La Europa blandengue de Eurovisión

En algo tenía razón el horrible clan trumpista cuando atacaba (ataca) a Europa como catedral del buen vivir y poco hacer. Europa es un conjunto admirable de naciones (más o menos) democráticas, que regulan más que inventan, que gastan en fiestas más que en investigación. Y ahora viene Eurovisión, con una señora que se llama Melody como representante española, para ofrecer la ficción de que todo va tan bien como siempre, cuando la realidad más palpable es que los riesgos que pesan sobre el Viejo Continente son mayores que nunca.
Veo y leo cantidad de trabajos periodísticos dedicados a 'nuestra Melody', que este sábado tuvo su segundo y penúltimo ensayo antes de ir a la pasarela de la efímera moda que supone cantar en la final de la noche eurovisiva, este año en Suiza el próximo sábado. Y nuestra televisión oficial, que apadrina Festival y cantante junto con otras radiodifusoras europeas, se viste con las galas de la lentejuela ideológica con las que ya lleva algún tiempo arropándose, para escándalo de los profesionales más serios de la casa que todos pagamos. Y para enfado de los comentaristas más solventes de temas musicales, entre los que, ay, no tengo el privilegio de encontrarme, más allá de atreverme a afirmar que no acabo de ver el atractivo de la canción que representará a España en el certamen.
Conste, lo digo para atajar cualquier crítica que me llegue acerca de ser presuntamente enemigo del eurocertamen (con adiciones, que no precisamente adicciones, como la de Israel), que nada tengo contra el Festival de Eurovisión, aunque sí guarde una cierta prevención contra esta Europa de Ferias, Festivales y juergas Erasmus. No hemos llegado a una integración presupuestaria, ni energética, ni siquiera en homologar los enchufes de la electricidad, y nos jactamos de la realización de una fiesta musical que no ha brillado en sus últimas (ni penúltimas) ediciones precisamente por su calidad: muchas luces, cuerpos espectaculares, ruido y danzarines pero poco contenido cultural. Síntoma de lo que ocurre en tantas televisiones europeas, comenzando por alguna que yo me sé, que anda resucitando toda la carcundia imaginable.

■ FILAS MOSTRADAS ■

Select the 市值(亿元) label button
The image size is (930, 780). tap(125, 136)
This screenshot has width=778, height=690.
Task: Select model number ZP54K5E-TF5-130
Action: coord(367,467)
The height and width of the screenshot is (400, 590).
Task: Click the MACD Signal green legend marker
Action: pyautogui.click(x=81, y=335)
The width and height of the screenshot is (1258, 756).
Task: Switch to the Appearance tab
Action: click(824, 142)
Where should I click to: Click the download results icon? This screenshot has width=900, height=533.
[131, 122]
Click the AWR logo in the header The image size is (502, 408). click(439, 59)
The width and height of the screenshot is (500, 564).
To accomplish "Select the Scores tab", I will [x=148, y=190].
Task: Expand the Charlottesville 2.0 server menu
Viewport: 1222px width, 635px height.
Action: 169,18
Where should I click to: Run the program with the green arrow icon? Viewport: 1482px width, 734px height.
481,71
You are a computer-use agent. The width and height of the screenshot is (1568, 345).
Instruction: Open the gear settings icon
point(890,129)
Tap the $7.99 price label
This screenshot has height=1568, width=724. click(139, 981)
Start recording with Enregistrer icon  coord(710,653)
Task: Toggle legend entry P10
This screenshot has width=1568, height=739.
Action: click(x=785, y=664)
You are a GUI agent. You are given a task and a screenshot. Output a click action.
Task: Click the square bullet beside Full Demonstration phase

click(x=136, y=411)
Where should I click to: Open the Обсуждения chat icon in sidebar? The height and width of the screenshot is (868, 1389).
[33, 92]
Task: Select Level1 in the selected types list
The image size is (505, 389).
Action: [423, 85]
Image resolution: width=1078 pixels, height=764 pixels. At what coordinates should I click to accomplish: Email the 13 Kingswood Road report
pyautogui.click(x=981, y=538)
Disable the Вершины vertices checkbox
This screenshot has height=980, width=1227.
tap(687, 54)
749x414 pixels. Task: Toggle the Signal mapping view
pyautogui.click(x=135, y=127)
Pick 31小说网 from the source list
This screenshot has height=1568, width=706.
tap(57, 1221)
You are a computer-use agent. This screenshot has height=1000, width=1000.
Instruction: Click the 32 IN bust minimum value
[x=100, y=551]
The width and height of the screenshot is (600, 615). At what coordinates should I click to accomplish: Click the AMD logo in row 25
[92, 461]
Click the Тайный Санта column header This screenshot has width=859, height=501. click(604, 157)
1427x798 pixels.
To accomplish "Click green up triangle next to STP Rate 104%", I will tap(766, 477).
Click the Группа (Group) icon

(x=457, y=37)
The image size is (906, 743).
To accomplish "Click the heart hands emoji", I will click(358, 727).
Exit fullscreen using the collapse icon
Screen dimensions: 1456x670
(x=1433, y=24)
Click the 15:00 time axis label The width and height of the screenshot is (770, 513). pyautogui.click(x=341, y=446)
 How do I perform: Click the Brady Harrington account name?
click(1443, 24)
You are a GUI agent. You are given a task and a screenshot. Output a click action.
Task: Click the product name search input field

■ ACTIVIDADES ■
a – Actualiza el fragmento del artículo sobre Eurovisión que va de "La Europa blandengue" a "mayores que nunca.", sustituyendo "Viejo Continente" por "continente europeo".
b – Prosigue el artículo de opinión sobre Europa y Eurovisión a partir de su última oración.

■ RESPUESTAS POR ACTIVIDAD ■
a –
La Europa blandengue de Eurovisión

En algo tenía razón el horrible clan trumpista cuando atacaba (ataca) a Europa como catedral del buen vivir y poco hacer. Europa es un conjunto admirable de naciones (más o menos) democráticas, que regulan más que inventan, que gastan en fiestas más que en investigación. Y ahora viene Eurovisión, con una señora que se llama Melody como representante española, para ofrecer la ficción de que todo va tan bien como siempre, cuando la realidad más palpable es que los riesgos que pesan sobre el continente europeo son mayores que nunca.

b –
Llámeme cascarrabias -ya hay quien lo hace, claro--, pero reconozco que no me gustan las Ferias masivas, se celebren en Sevilla o en el San Isidro madrileño, y que cada vez me siento más lejano a la fiesta nacional, aunque no caiga en ser su enemigo como ese peculiar ministro de Cultura que nos han dado los pactos gubernamentales. Para nada preconizo tampoco la desaparición de las expresiones lúdicas que nos agobian: solamente digo que Europa y las naciones que integran esa magnífica idea que fue la Unión, ha de empezar a cuestionarse esa suerte de ludopatía mental que adquiere ya tintes enfermizos y, en cambio, pensar de manera urgente en cómo atajar los peligros que la acechan.
A mí, ver el desfile belicista en la Plaza Roja de Moscú este viernes, mismo día en el que el nuevo Papa lanzaba su primera y preocupada alocución al mundo, qué quiere que le diga: me pone los pelos de punta. A Putin no se le vence con canciones estridentes, ni vetándole en Eurovisión. Bastante le importa eso al tirano. Y claro, en todo caso, mucha suerte, Melody, aunque sospecho que yo no figuraré entre los millones de telespectadores que sigan el Gran Acontecimiento; un cascarrabias, ya le digo.